DATA FOR THE TASK section start

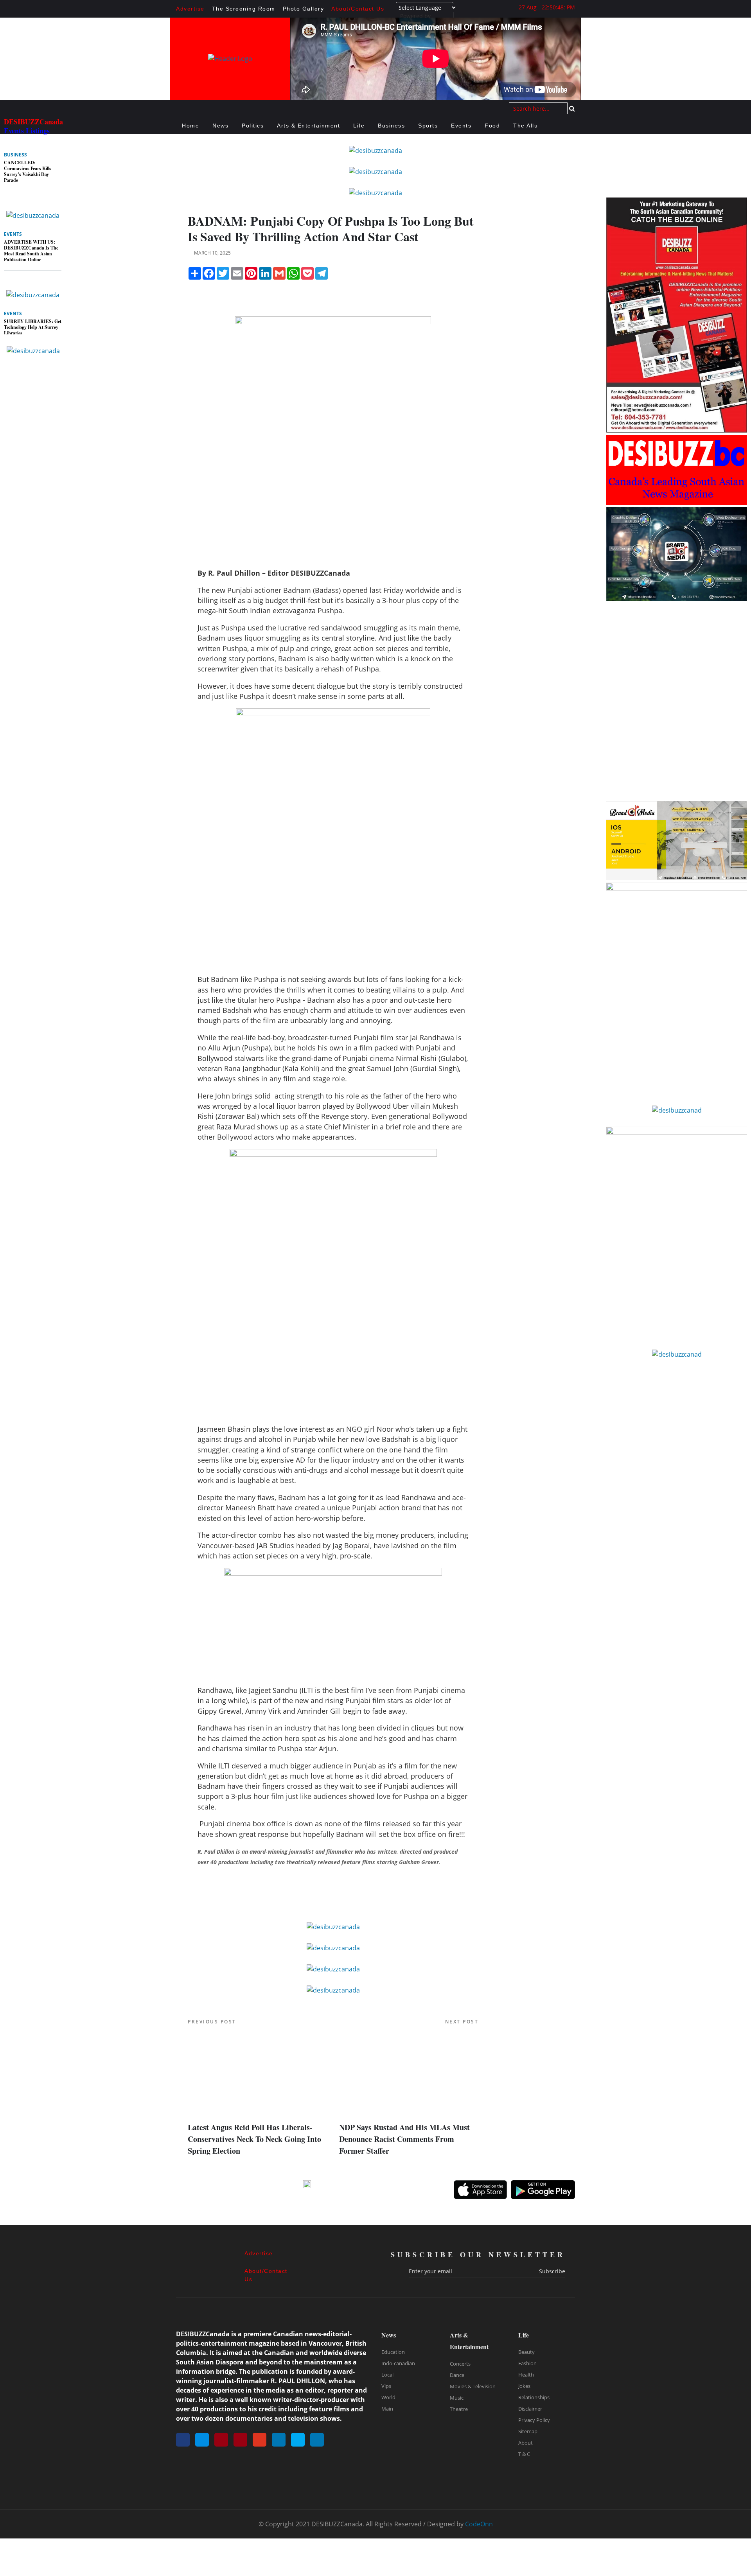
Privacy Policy (534, 2419)
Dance (457, 2375)
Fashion (527, 2363)
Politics (253, 125)
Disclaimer (530, 2408)
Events (461, 125)
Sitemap (527, 2431)
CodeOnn (479, 2524)
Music (457, 2397)
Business (391, 125)
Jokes (524, 2385)
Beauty (526, 2351)
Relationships (534, 2397)
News (220, 125)
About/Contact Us (357, 8)
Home (190, 125)
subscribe (552, 2271)
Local (387, 2374)
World (388, 2397)
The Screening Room (243, 8)
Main (387, 2408)
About (525, 2442)
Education (393, 2351)
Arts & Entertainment (308, 125)
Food (492, 125)
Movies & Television (473, 2386)
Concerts (460, 2363)
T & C (524, 2454)
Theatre (459, 2409)
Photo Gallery (303, 8)
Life (359, 125)
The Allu (525, 125)
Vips (386, 2385)
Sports (428, 125)
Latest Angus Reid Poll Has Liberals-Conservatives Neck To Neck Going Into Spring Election (254, 2139)
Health (526, 2374)
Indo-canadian (398, 2363)
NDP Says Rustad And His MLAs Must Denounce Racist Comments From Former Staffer (404, 2139)
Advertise (190, 8)
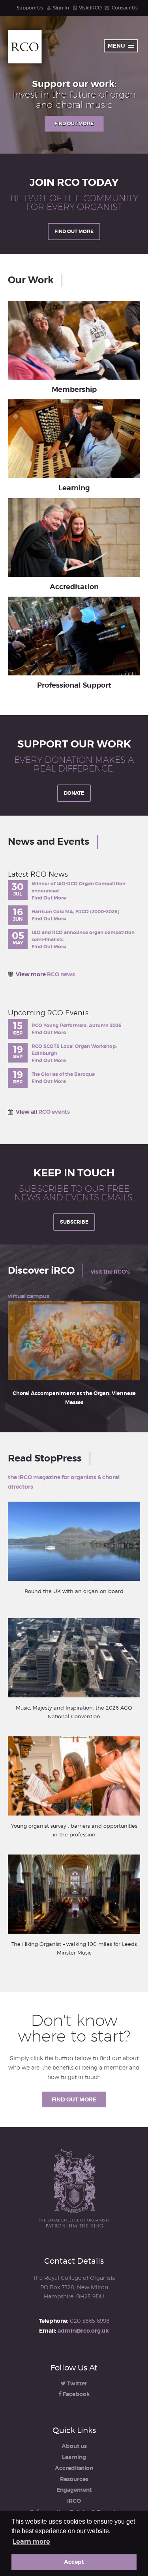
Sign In (61, 8)
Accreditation (74, 2468)
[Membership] (74, 340)
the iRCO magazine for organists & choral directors (64, 1482)
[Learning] (74, 438)
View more (45, 974)
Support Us (30, 8)
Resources (74, 2479)
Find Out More (49, 898)
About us (74, 2446)
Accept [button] (74, 2561)
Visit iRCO (90, 8)
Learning (74, 2457)
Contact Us (125, 8)
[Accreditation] (74, 537)
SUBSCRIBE (74, 1222)
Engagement (74, 2489)
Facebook (76, 2394)
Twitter (76, 2383)
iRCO (74, 2500)
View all (43, 1111)
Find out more (74, 124)
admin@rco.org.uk (83, 2330)
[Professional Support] (74, 636)
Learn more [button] (31, 2541)
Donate (74, 793)
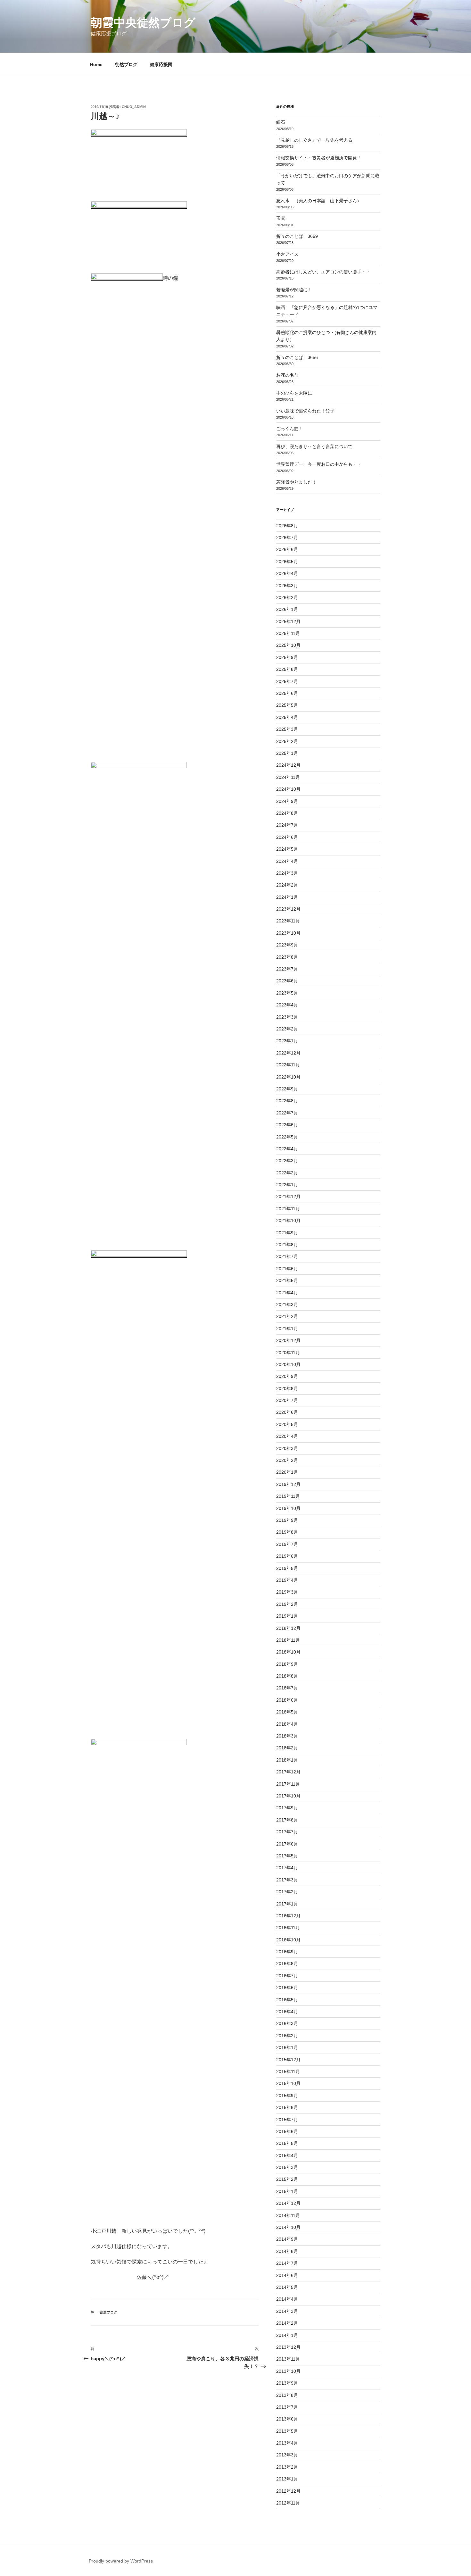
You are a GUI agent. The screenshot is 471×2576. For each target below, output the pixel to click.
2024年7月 (287, 825)
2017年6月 (287, 1844)
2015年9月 (287, 2095)
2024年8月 (287, 813)
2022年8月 (287, 1100)
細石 (280, 122)
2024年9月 (287, 801)
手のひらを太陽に (294, 393)
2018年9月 (287, 1664)
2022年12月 (288, 1052)
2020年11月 (288, 1352)
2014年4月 (287, 2299)
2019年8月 (287, 1532)
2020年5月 (287, 1424)
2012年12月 (288, 2491)
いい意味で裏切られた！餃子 (307, 410)
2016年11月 (288, 1927)
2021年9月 (287, 1232)
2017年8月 (287, 1819)
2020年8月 (287, 1388)
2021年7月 (287, 1256)
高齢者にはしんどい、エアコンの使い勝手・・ (323, 271)
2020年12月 (288, 1340)
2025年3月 (287, 729)
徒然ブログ (126, 64)
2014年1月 (287, 2335)
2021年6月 (287, 1268)
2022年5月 (287, 1136)
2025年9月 (287, 657)
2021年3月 (287, 1304)
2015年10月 (288, 2083)
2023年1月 (287, 1040)
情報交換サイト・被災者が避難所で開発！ (318, 157)
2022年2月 (287, 1172)
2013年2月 (287, 2467)
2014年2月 (287, 2323)
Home (96, 64)
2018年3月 (287, 1735)
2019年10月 (288, 1508)
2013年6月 (287, 2419)
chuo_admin (134, 107)
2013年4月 (287, 2443)
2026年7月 (287, 537)
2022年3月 (287, 1160)
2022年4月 (287, 1148)
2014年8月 (287, 2251)
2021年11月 (288, 1208)
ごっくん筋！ (289, 428)
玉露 (280, 218)
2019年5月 (287, 1568)
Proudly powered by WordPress (121, 2560)
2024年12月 (288, 765)
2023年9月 (287, 944)
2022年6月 (287, 1124)
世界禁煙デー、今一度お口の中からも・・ (318, 464)
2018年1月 (287, 1760)
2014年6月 (287, 2275)
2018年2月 (287, 1747)
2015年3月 (287, 2167)
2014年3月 (287, 2311)
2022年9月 (287, 1088)
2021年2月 (287, 1316)
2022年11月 (288, 1064)
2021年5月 (287, 1280)
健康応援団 (161, 64)
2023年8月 (287, 957)
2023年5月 (287, 993)
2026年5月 (287, 561)
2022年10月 (288, 1077)
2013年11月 (288, 2359)
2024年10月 (288, 789)
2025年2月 (287, 741)
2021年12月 (288, 1196)
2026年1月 (287, 609)
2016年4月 (287, 2011)
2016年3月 (287, 2023)
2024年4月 (287, 861)
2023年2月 (287, 1028)
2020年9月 (287, 1376)
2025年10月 (288, 645)
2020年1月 (287, 1472)
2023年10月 (288, 933)
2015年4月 (287, 2155)
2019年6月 (287, 1556)
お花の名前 (287, 375)
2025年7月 (287, 681)
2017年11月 (288, 1784)
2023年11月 (288, 920)
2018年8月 (287, 1676)
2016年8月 (287, 1963)
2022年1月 (287, 1184)
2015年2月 (287, 2179)
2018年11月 (288, 1640)
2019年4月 (287, 1580)
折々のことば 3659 (297, 236)
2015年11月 (288, 2071)
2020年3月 (287, 1448)
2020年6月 (287, 1412)
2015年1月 (287, 2191)
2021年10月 (288, 1220)
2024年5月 (287, 849)
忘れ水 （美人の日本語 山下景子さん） (318, 200)
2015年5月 (287, 2143)
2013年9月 (287, 2383)
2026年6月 (287, 549)
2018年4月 (287, 1724)
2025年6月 (287, 693)
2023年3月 (287, 1017)
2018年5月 (287, 1711)
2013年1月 (287, 2478)
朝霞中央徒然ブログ (143, 22)
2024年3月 (287, 873)
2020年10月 (288, 1364)
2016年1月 (287, 2047)
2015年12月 (288, 2059)
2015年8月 (287, 2107)
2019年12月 (288, 1484)
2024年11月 (288, 777)
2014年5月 (287, 2287)
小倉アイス (287, 254)
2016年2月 (287, 2035)
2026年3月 (287, 585)
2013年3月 (287, 2454)
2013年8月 (287, 2395)
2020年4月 (287, 1436)
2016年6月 (287, 1987)
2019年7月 (287, 1544)
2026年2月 (287, 597)
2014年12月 (288, 2203)
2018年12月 (288, 1628)
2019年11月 (288, 1496)
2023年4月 (287, 1004)
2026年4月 (287, 573)
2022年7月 (287, 1112)
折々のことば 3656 (297, 357)
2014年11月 (288, 2215)
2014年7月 (287, 2263)
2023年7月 (287, 968)
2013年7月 (287, 2407)
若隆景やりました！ (296, 482)
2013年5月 (287, 2431)
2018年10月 (288, 1652)
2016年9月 (287, 1951)
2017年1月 (287, 1903)
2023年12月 (288, 909)
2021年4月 (287, 1292)
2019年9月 (287, 1520)
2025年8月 (287, 669)
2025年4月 (287, 717)
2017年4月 (287, 1867)
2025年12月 (288, 621)
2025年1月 (287, 753)
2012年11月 (288, 2502)
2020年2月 (287, 1460)
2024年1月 (287, 897)
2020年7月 (287, 1400)
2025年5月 (287, 705)
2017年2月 (287, 1891)
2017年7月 (287, 1831)
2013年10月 (288, 2371)
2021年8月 (287, 1244)
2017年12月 (288, 1771)
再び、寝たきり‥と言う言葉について (314, 446)
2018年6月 (287, 1700)
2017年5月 (287, 1855)
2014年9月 (287, 2239)
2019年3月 (287, 1592)
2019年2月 (287, 1604)
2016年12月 (288, 1915)
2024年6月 (287, 837)
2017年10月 (288, 1795)
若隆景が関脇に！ (294, 289)
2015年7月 (287, 2119)
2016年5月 (287, 1999)
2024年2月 (287, 885)
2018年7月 (287, 1687)
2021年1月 (287, 1328)
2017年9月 (287, 1807)
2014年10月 (288, 2227)
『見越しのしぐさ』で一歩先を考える (314, 140)
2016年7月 (287, 1975)
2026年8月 (287, 525)
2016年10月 (288, 1939)
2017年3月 (287, 1879)
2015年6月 (287, 2131)
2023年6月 (287, 980)
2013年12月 (288, 2347)
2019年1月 (287, 1616)
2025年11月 (288, 633)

DATA FOR THE TASK section end

WHAT THE TASK ASKS: Once you have read the entries above, state how many of their lines include "iRCO", giving the number alone.

ANSWER FOR THIS EXERCISE: 3